Trinity students present work at Suas Ideas Collective

Suas showcases projects with social and environmental messages behind them.


Trinity students and graduates were among 18 participants who displayed their work at the recent showcase of the first Suas Ideas Collective. The Ideas Collective is a programme that provides individuals and groups with a platform to launch their plans for social or environmental change. According to Deirdre Kelly of Suas, the programme was launched earlier this year in response to a growing demand among young people for a means of transforming their ideas for change into action.

Having worked with mentors over the summer to develop their projects, the contributors last week presented their work to supporters of Suas and representatives of various NGOs. Rachael Fitzsimons, a fourth year history and political science student in Trinity, was among the exhibitors. She described her initiative as a “project in public engagement through the art of letter writing.” It will provide people with the opportunity to engage in discussion, on a variety of topics from literature to current affairs, through a letter writing network.
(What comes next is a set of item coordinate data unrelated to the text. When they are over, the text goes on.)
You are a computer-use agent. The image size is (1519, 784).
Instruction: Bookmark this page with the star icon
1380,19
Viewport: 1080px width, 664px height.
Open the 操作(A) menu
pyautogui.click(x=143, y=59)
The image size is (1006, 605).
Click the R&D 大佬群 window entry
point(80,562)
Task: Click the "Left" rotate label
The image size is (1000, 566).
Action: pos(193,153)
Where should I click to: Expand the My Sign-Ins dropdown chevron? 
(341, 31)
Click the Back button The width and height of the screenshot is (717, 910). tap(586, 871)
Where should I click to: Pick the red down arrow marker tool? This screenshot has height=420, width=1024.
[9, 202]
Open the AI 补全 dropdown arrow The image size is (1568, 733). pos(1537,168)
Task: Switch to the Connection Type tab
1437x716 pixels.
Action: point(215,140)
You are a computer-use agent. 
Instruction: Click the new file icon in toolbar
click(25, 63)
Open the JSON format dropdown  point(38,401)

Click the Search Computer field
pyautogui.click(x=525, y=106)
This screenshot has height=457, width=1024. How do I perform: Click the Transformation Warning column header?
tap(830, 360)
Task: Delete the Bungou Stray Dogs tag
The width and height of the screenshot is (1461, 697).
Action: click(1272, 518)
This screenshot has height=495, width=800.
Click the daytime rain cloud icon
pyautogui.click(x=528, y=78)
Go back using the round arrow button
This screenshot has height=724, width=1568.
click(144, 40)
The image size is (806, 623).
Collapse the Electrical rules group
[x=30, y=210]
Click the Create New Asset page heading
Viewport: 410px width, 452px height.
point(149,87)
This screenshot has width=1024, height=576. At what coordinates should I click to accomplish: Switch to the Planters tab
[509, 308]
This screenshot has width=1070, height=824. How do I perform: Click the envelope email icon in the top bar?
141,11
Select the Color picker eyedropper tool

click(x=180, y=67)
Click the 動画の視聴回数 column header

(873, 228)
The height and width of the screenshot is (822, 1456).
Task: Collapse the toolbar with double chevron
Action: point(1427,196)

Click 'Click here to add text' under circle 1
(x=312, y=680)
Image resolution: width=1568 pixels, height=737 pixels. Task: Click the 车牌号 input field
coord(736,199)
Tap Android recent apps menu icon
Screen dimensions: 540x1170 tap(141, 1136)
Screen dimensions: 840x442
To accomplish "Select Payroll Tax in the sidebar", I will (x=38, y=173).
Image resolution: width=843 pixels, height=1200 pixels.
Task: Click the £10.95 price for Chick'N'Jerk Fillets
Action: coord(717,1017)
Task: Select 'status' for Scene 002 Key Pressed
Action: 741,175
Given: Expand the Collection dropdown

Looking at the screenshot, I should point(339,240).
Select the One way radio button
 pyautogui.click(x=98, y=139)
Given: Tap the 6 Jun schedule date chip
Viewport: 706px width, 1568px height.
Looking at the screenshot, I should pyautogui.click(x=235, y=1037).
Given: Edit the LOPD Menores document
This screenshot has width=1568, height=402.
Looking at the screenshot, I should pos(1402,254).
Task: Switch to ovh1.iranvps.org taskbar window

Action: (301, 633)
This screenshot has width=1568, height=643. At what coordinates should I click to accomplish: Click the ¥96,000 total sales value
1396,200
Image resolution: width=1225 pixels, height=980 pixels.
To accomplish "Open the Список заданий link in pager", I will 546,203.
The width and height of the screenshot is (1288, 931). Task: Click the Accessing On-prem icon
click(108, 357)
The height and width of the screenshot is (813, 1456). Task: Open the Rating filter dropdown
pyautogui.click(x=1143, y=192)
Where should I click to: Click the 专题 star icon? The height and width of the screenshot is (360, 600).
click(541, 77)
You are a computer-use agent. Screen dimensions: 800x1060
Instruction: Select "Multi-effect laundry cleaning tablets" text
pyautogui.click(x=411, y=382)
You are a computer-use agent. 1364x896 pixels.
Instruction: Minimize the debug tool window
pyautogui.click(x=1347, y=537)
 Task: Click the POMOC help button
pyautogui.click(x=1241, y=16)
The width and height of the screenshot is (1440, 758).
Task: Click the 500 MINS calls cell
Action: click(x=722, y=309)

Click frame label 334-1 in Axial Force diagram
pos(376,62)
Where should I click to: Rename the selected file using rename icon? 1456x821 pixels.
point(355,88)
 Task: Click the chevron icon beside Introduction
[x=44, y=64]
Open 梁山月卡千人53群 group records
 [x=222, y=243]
Her project is particularly aimed at elderly people who may not have wide access to technology or social media, where much public debate now takes place, she said.

Ali Kelly and Aisling Byrne, recent Trinity graduates in law and French and music respectively, outlined the thinking behind their venture ‘SwapSwap,’ a website where users can upload photographs of their ethically sourced clothes and “share, swap and steal” each other’s items. Through this, Byrne explained, they hope to alleviate some of the problems caused by the “fast fashion industry” and the current culture of disposable clothes.

Eoghan Martin and Alan Donoghue, both working towards their masters in computer engineering in Trinity, also took part in the collective. According to Martin, their project, ‘Dev, meet Tech,’ is premised on the belief that technology has the power to bring about “positive social change.” They intend to hold a series of events at which students from a range of disciplines and backgrounds will work together to devise innovative solutions to social problems using technology.

Among the other initiatives presented on the evening were a documentary investigating the environmental impact of agriculture in Ireland, a project seeking to bring local communities together through storytelling, and a website that will provide young people with accessible information regarding government policy‐making as well as an online discussion forum.